Die Beschwerde wird als unbegründet abgewiesen.

Der Beschwerdeführer hat dem Bund Aufwendungen in der Höhe von EUR 610,60 binnen zwei Wochen bei sonstiger Exekution zu ersetzen.

Begründung

Mit dem angefochtenen Bescheid wurde über den Beschwerdeführer als handelsrechtlichen Geschäftsführer der F G GmbH in W wegen Übertretung des Glücksspielgesetzes durch die Aufstellung eines Glücksspielautomaten der Marke "Fun-Wechsler" am 7. Juni 2010 am Standort einer Tankstelle in Hohenems eine Geldstrafe in der Höhe von EUR 1.000,-- und für den Fall ihrer Uneinbringlichkeit eine Ersatzfreiheitsstrafe von 15 Stunden verhängt.

Die belangte Behörde legte ausführlich dar, weshalb es sich beim "Fun-Wechsler" um einen Glücksspielautomaten im Sinne des § 2 Abs. 3 Glücksspielgesetz - GSpG handle.

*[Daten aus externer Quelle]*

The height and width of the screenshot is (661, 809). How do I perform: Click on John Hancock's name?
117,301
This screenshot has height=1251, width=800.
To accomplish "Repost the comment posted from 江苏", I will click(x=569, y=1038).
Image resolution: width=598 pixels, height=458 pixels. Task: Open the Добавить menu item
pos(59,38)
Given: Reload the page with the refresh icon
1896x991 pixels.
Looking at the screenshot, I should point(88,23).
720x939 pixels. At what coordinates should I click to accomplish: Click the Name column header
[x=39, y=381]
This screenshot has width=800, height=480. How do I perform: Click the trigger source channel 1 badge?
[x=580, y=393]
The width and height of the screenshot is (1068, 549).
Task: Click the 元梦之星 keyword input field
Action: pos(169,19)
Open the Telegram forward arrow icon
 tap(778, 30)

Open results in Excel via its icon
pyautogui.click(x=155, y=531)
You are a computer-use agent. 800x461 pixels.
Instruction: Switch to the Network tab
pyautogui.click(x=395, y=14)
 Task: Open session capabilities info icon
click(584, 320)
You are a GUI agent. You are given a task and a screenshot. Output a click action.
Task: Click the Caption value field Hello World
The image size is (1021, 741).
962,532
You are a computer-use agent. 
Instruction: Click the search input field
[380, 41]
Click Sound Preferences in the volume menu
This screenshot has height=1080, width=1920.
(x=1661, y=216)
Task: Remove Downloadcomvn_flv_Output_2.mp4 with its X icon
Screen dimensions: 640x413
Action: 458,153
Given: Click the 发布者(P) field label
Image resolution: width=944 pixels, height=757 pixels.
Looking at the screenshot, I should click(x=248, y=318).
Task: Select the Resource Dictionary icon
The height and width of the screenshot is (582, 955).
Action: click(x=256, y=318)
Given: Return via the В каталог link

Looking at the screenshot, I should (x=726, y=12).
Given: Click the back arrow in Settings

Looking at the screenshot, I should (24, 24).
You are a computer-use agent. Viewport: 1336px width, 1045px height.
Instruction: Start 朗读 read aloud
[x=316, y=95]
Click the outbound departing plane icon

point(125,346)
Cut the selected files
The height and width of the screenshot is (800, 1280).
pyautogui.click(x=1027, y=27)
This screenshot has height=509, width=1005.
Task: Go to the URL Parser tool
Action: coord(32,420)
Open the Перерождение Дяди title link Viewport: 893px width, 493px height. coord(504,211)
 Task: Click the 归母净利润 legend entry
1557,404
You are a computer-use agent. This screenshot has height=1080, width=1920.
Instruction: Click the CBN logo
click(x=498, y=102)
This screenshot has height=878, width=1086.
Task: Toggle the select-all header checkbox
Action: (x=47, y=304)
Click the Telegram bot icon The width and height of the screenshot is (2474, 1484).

Soweit hier von Interesse führte die belangte Behörde weiters aus, der Beschwerdeführer habe vorgebracht, er sei auf Grund des Sachverständigengutachtens P. der Meinung gewesen, dass es sich beim "Fun-Wechsler" nicht um einen Glücksspielautomaten im Sinne des Glücksspielgesetzes handle und dass damit auch keine Ausspielungen im Sinne des Glücksspielgesetzes erfolgten. Er habe sich daher auf den Schuldausschließungsgrund des Rechtsirrtums nach § 5 Abs. 2 VStG berufen. Die Auskunft gebende Stelle sei kompetent gewesen, zumal der Sachverständige P. nicht nur als privater Gutachter tätig sei, sondern auch als Amtssachverständiger, insbesondere in Niederösterreich.

Dem sei entgegenzuhalten, dass dem Beschwerdeführer als dem Geschäftsführer eines Unternehmens u.a. für den Betrieb von Glücksspielautomaten folgende zwei Umstände hätten bewusst sein müssen: Es falle nicht in die Zuständigkeit des Sachverständigen die Rechtsfrage, ob der "Fun-Wechsler"-Apparat ein Glücksspielautomat im Sinne des Glücksspielgesetzes sei oder nicht, zu beantworten; hinsichtlich dieser Frage hätte sich der Beschwerdeführer mit der zuständigen Behörde in Verbindung setzen müssen. Zum anderen sei die Unvollständigkeit der Beschreibung des Spielvorganges in der "Sachverständigenstellungnahme" P. für jeden Betreiber eines solchen Apparates offensichtlich. Das Gutachten übergehe die wesentliche Tatsache, dass durch das Drücken der Taste "Kaufen" nicht nur die Melodie oder ein Euro-Betrag zwischen 2 und 20 Euro (z.B. mit einem Ein-Euro-Einsatz) "gekauft" werde, sondern dass gleichzeitig auch wieder der Vorgang zur Beleuchtung einer Zahl oder eines Musiknotensymbols neu durchgeführt werde und der Spieler damit die Chance gewinne, durch den Einwurf einer weiteren Euro-Münze wieder einen Gewinn eines Geldbetrages zwischen 2 und 20 Euro zu realisieren. Ebenso verschweige das Gutachten die Tatsache, dass der Spieler das Abspielen der Musikstücke nicht abwarten müsse, sondern den Lichterkranz gleich wieder in Bewegung setzen könne. Der "wahre wirtschaftliche Gehalt" einer solchen Verwendung des Apparates sei der, dass der Spieler in rascher Abfolge Ein- oder Zwei-Euro-Münzen einsetzen könne:

a) Werde in der Folge eine Zahl beleuchtet, realisiere er den Geldgewinn durch den Einsatz einer weiteren Euro-Münze und setze damit gleichzeitig den Lichterkranz für das nächste Spiel in Bewegung.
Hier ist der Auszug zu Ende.